The centre's first statement on the storm came as the governments of Nova Scotia and New Brunswick issued statements of their own, reminding people to be prepared with food and water in the event a major storm hits.

full article at link....
                                          ________________________________

Track Hurricane Irene here:   http://www.stormpulse.com/
                                          ________________________________


----------



## cupper (25 Aug 2011)

I'll let you all know how things go in the Mid Atlantic States.

First an earthquake, now a hurricane ... I don't want to know what's next.  :dontpanic: :endnigh:


----------



## Civvymedic (26 Aug 2011)

Im on a 2 week Daddy/Daughter roadtrip to the USA. We were in Annapolis Maryland during the earthquake and we are now oceanfront in Myrtle Beach South Carolina. Boy do I know how to plan a vacation  : We expect tropical storm force winds here and will be staying. I fear for those furthur north in North Carolina and potentially NYC. This appears to be a monster storm. Here in SC Wallmart had everything in regards to hurricane supplies out front day's ago. Highway's can easilly be reveresed to allow all lanes to be one way (out of town) and basically strorms are expected here. NYC In not so sure...


----------



## 57Chevy (26 Aug 2011)

Be safe on your Va Ka Civymedic.  
_________________________

Hurricane Center.

Irene currently stretches 1,000 miles wide - bigger than the state of Texas - and winds are as high as 110 miles an hour.

article:
Irene: East Coast Braces for Nightmare Scenario
Efrem Graham/26 Aug
http://www.cbn.com/cbnnews/healthscience/2011/August/Irene-East-Coast-Braces-for-Nightmare-Scenario/
_______________

Hurricane Irene: Frequently asked questions
Jason Samenow/26 Aug
http://www.washingtonpost.com/blogs/capital-weather-gang/post/hurricane-irene-frequently-asked-questions/2011/08/26/gIQAsIFsfJ_blog.html

                            Articles shared with provisions of The Copyright Act


----------



## 57Chevy (26 Aug 2011)

full article at link.....
---
---
It's expected that Eastern Canada could be hit by heavy winds and rainfall from the tail end of the hurricane as early as Sunday night, Environment Canada has said.

"All we're doing right now is just giving everybody a heads up and saying there is something heading our way, it is a storm of tropical origin, they can pack a wallop, so let's all just pay attention," said Peter Boyer, a meteorologist with the Canadian Hurricane Centre.

"If the hurricane stays out over the Atlantic, it may be more of an issue for New England and the Maritime provinces," said Jeff Coulson, a meteorologist with Environment Canada. "If it does make landfall and comes inland into New England, there could be impacts for Eastern Ontario, but it's just too early to tell at this point."
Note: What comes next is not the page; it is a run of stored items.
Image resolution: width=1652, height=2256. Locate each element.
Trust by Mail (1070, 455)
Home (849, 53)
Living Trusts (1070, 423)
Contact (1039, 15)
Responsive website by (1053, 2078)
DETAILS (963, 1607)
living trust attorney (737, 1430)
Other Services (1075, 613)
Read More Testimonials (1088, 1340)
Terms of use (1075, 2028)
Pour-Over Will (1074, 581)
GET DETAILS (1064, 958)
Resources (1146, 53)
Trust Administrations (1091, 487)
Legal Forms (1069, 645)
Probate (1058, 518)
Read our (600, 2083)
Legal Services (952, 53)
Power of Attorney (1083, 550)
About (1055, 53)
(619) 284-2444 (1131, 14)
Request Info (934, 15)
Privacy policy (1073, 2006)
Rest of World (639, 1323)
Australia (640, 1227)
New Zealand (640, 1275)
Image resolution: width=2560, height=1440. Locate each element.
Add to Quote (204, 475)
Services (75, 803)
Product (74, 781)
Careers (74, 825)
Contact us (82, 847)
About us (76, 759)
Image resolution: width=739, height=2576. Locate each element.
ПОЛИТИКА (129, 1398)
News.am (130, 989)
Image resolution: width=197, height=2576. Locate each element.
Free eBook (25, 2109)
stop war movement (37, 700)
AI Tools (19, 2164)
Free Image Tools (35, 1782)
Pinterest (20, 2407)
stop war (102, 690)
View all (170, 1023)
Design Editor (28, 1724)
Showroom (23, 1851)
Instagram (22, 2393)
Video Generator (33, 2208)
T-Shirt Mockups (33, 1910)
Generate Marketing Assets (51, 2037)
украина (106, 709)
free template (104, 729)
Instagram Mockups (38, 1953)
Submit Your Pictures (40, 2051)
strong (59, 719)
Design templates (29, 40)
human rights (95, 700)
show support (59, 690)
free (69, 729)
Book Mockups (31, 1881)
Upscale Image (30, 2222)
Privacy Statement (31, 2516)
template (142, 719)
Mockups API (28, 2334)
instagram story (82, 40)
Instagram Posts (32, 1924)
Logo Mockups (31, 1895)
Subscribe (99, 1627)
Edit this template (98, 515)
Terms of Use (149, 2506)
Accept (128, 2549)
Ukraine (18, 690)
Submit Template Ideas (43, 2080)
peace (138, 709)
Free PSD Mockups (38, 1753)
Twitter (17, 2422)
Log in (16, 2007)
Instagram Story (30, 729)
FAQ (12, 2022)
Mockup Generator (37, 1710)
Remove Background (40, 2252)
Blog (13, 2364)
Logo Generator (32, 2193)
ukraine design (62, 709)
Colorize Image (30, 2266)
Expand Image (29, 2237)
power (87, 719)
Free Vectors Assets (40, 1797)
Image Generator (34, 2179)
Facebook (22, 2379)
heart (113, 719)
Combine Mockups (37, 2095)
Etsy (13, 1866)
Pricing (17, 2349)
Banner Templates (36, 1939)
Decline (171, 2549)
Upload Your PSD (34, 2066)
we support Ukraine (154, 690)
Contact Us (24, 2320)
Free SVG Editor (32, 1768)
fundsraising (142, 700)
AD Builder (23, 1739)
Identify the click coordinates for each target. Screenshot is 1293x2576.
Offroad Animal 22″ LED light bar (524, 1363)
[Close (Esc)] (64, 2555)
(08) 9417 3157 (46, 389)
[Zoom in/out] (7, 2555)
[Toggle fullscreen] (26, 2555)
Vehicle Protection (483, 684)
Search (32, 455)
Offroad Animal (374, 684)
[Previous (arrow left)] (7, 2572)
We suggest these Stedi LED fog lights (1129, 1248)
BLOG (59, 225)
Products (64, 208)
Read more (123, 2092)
The New York mayor said his city is preparing for the worst, positioning rescue boats and helicopters, working to minimize street flooding and gearing up at hospitals.

Read more:
Hurricane Irene prompts travel warning for Canadians
Postmedia News August 26
http://www.canada.com/news/Hurricane+Irene+prompts+travel+warning+Canadians/5311786/story.html#ixzz1W8sKchvT


----------



## Stoker (26 Aug 2011)

As of 5 mins ago, no plans here in Halifax about any percautions for the storm. I'd imagine ships will be prudent and ensure Hurricane hawsers are out and ships are well fendered. Of course that could change. I heard through the grapevine Norfolk basically emptied their base of ships, I believe something like 64 ships sailed, no mean feat.


----------



## cupper (26 Aug 2011)

Yeah. They cleared out Norfolk over the past two days, sent them offshore to ride out the storm.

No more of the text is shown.